En la batalla de Sekigahara el destino de Japón se jugó a cara o cruz. El país entero estaba dividido en dos bandos, el Este y el Oeste, liderados a la sazón por Tokugawa Ieyasu e Ishida Mitsunari. Años de interminables y asoladoras guerras civiles habían desembocado en este punto culminante, un todo o nada en el que quedaría sellado el destino del país isleño. La batalla más grande jamás librada en la historia de Japón enfrentó a cerca de 200.000 soldados y, efectivamente, puso fin a siglos de luchas intestinas y disturbios feudales. Al atardecer del 21 de octubre de 1600, al terminar la carnicería, Ieyasu era el dueño absoluto del país. Su familia, los Tokugawa, gobernarían como shogunes los designios del imperio durante los próximos 250 años.
Hay muchas historias que contar en torno a esta batalla, en la que contingentes enteros cambiaron de bando en medio del fragor del combate y el resultado final fue cosa incierta hasta prácticamente el último arcabuzazo. Pero, en realidad, la anécdota que hoy nos ocupa tuvo lugar poco después del choque en sí.
Pongámonos en situación. Apenas un año antes de la gran batalla, Japón vivía en relativa paz y armonía bajo la égida de Toyotomi Hideyoshi, el segundo de los tres grandes unificadores. Hideyoshi había completado con éxito la tarea de unificación que la prematura muerte de su señor, Oda Nobunaga, había dejado inconclusa. En el espacio de poco más de 30 años, Japón había pasado de ser un país dividido y asolado por las guerras civiles a convertirse en un estado unitario, sometido a un poder central, cuyos súbditos gozaban de razonable bienestar y prosperidad. Pero al morir Hideyoshi en 1598, dejando a un heredero aún niño, todo lo conseguido empezó a tambalearse. El ruido de sables empezó a resonar con fuerza por todos los rincones del imperio. Las heridas de las guerras civiles estaban aún frescas. Por un lado, la casa de Toyotomi, rodeada de vasallos de dudosa lealtad y con un bebé de apenas de tres años de edad como cabeza visible, estaba en una precaria situación. Frente a ellos, Ieyasu, carismático líder del poderoso clan Tokugawa y uno de los héroes de las guerras de unificación. Astuto, taimado y curtido en mil batallas, Ieyasu era sin duda el general más prestigioso de todo Japón. Muchos le veían como el candidato ideal, acaso el único posible, para enderezar la situación y asegurar la estabilidad del país.

> **DATOS PROPORCIONADOS**
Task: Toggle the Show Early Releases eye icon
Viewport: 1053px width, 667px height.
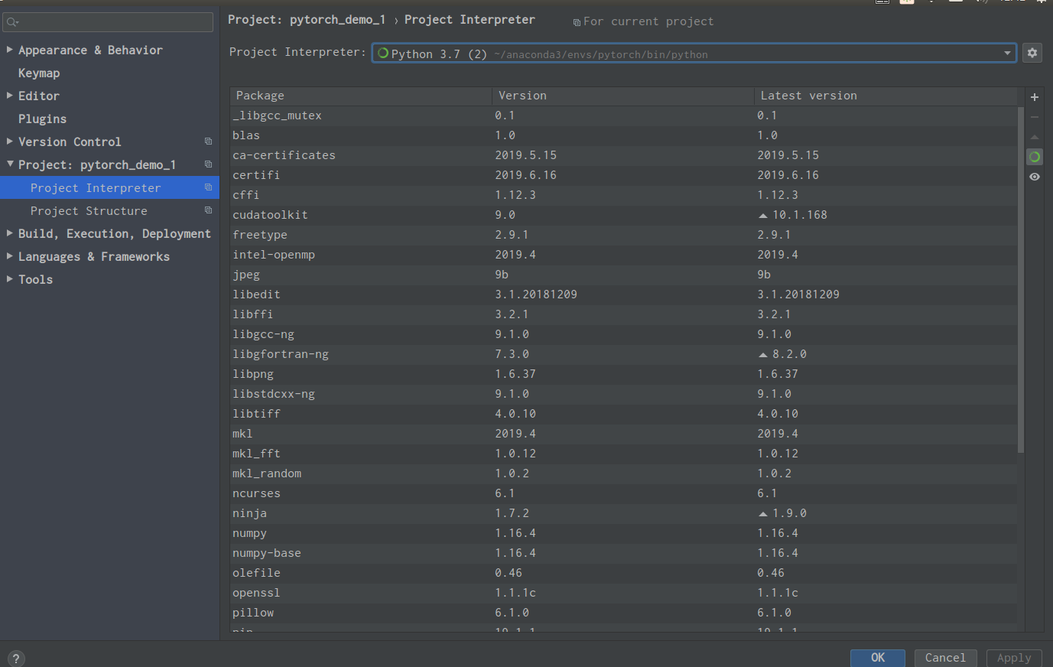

> **QUÉ SE PIDE**
Prosigue el texto sobre la batalla de Sekigahara a partir de su última oración.

> **RESULTADO OBTENIDO**
Ishida Mitsunari, antiguo intendente de Hideyoshi, se erigió como campeón de los Toyotomi y abanderó su causa. Mitsunari era un administrador capaz y competente, pero su capacidad como comandante de tropas dejaba mucho que desear. Tampoco era ninguna maravilla como gestor de recursos humanos, precisamente. Su lealtad hacia los Toyotomi era probablemente sincera, pero su carácter intrigante y maquinador le acabó granjeando no pocas enemistades en su propio bando. A la larga, esta sería la causa de su descalabro final. En cambio, el taimado Ieyasu, zorro viejo donde los hubiera, era tan hábil acaudillando tropas como moviéndose entre los bastidores de la alta política. Supo atraerse a su bando incluso a férreos adeptos a los Toyotomi que, por muy leales al difunto Hideyoshi que fuesen, no soportaban tener a Mitsunari como comandante. Lo consideraban un odioso advenedizo, un perro faldero de su malogrado señor, y preferían verlo crucificado antes que liderando un gobierno en nombre del heredero de Hideyoshi.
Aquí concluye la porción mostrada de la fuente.